Select each line of the listing below that contains the word "location" and copy those lines out in full.

>> Start MATERIAL SHOWN

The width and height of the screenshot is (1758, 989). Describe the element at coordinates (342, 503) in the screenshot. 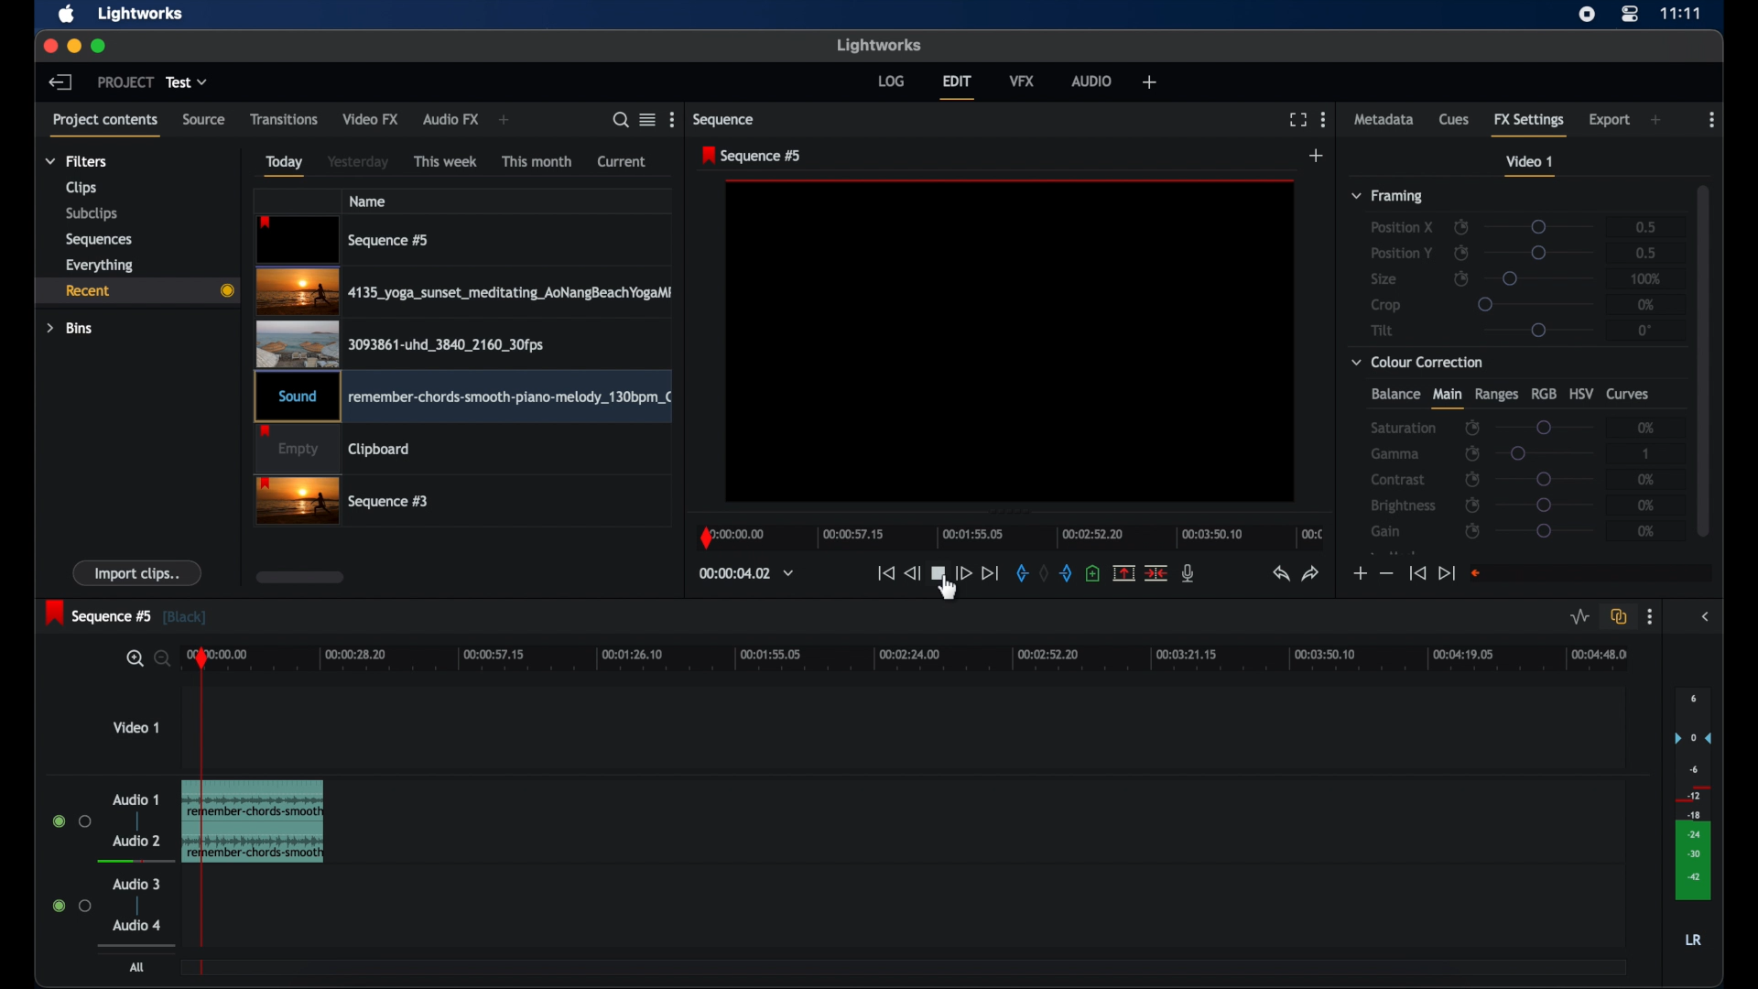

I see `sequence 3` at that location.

>> End MATERIAL SHOWN
>> Start MATERIAL SHOWN

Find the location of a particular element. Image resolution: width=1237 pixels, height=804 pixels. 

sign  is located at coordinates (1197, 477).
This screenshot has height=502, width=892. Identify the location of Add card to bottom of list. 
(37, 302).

>> End MATERIAL SHOWN

▸ SOLUTION FOR THIS EXERCISE:
I see `sequence 3` at that location.
Find the location of a particular element. Image resolution: width=1237 pixels, height=804 pixels. 
This screenshot has height=502, width=892. Identify the location of Add card to bottom of list. 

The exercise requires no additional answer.